Fixed Typst extract_table_content double-counting opening parenthesis, which caused the table parser to consume all remaining document content after a #table() call.
PaddleOCR Recognition Model
Fixed PaddleOCR recognition model failing to load with ShapeInferenceError on ONNX Runtime 1.23.x.
Fixed incorrect detection model filename in Docker and CI action.
Python Bindings
Fixed OcrConfig constructor silently ignoring paddle_ocr_config and element_config keyword arguments.
Fixed keyword extraction results being silently dropped in Python bindings. Closes #379.
TypeScript/Node.js Bindings
Fixed PaddleOCR config and element config being silently dropped by the NAPI-RS binding layer.

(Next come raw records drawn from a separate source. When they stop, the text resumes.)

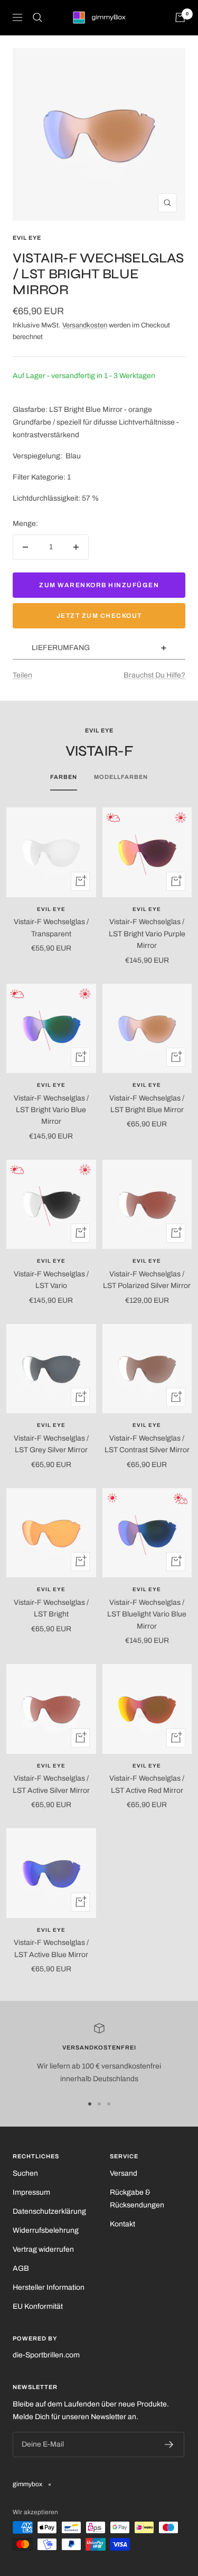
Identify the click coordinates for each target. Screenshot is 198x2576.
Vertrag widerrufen (43, 2249)
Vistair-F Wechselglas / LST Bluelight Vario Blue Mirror (146, 1614)
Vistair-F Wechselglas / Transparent (51, 927)
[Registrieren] (169, 2444)
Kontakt (122, 2224)
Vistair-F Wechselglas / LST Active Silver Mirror (51, 1784)
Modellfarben (121, 777)
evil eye (27, 237)
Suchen (25, 2173)
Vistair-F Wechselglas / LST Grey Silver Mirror (51, 1444)
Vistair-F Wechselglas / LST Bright (51, 1608)
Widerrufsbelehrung (46, 2230)
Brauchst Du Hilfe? (154, 675)
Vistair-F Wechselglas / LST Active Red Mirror (146, 1784)
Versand (123, 2173)
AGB (21, 2268)
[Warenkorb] (180, 17)
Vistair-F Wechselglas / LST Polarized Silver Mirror (147, 1280)
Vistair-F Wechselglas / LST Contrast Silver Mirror (147, 1444)
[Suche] (37, 17)
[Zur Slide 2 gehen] (99, 2103)
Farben (63, 777)
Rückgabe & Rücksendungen (137, 2198)
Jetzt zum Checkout (99, 615)
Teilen (22, 675)
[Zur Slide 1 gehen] (89, 2103)
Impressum (31, 2192)
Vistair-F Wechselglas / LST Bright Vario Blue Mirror (51, 1110)
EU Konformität (38, 2306)
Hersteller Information (48, 2287)
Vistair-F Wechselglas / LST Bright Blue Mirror (146, 1104)
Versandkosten (84, 325)
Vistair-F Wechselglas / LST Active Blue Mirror (51, 1948)
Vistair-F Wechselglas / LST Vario (51, 1280)
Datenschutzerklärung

Fixed ocr_elements missing from extraction result conversion.
Ruby Bindings
Fixed kreuzberg-pdfium-render vendored crate not included in gemspec.
Fixed PaddleOCR config and element config not being parsed in Ruby binding config layer.
Fixed ocr_elements missing from Ruby extraction result conversion.
Go Bindings
Fixed PdfMetadata deserialization failing when keyword extraction produces object arrays instead of simple strings.
C# Bindings
Fixed keyword extraction data inaccessible — ExtractedKeywords was marked [JsonIgnore] and excluded from metadata serialization.
PHP Bindings
Fixed document, elements, and ocrElements properties inaccessible on ExtractionResult.
Fixed ExtractionConfig::toArray() not serializing include_document_structure.
Fixed wrapper function names for document extractor management.
Added missing OCR backend management functions.
Fixed page_count metadata key mismatch.
Elixir Bindings
Fixed NIF config parser not forwarding include_document_structure, result_format, output_format, html_options, max_concurrent_extractions, and security_limits options.
Added missing document extractor management NIFs.
CI
Fixed PHP E2E tests not actually running in CI.
Changed
Build System
Bumped ONNX Runtime from 1.23.2 to 1.24.1 across CI, Docker images, and documentation.
Bumped vendored Tesseract from 5.5.1 to 5.5.2.
Bumped vendored Leptonica from 1.86.0 to 1.87.0.
Removed
LibreOffice Dependency
LibreOffice is no longer required: Legacy .doc and .ppt files are now extracted natively via OLE/CFB parsing. LibreOffice has been removed from Docker images, CI pipelines, and system dependency requirements, reducing the full Docker image size by ~500-800MB.
msg_parser Dependency
Replaced msg_parser crate with direct CFB parsing for MSG extraction.
Guten OCR Backend
Removed all references to the unused Guten OCR backend from Node.js and PHP bindings.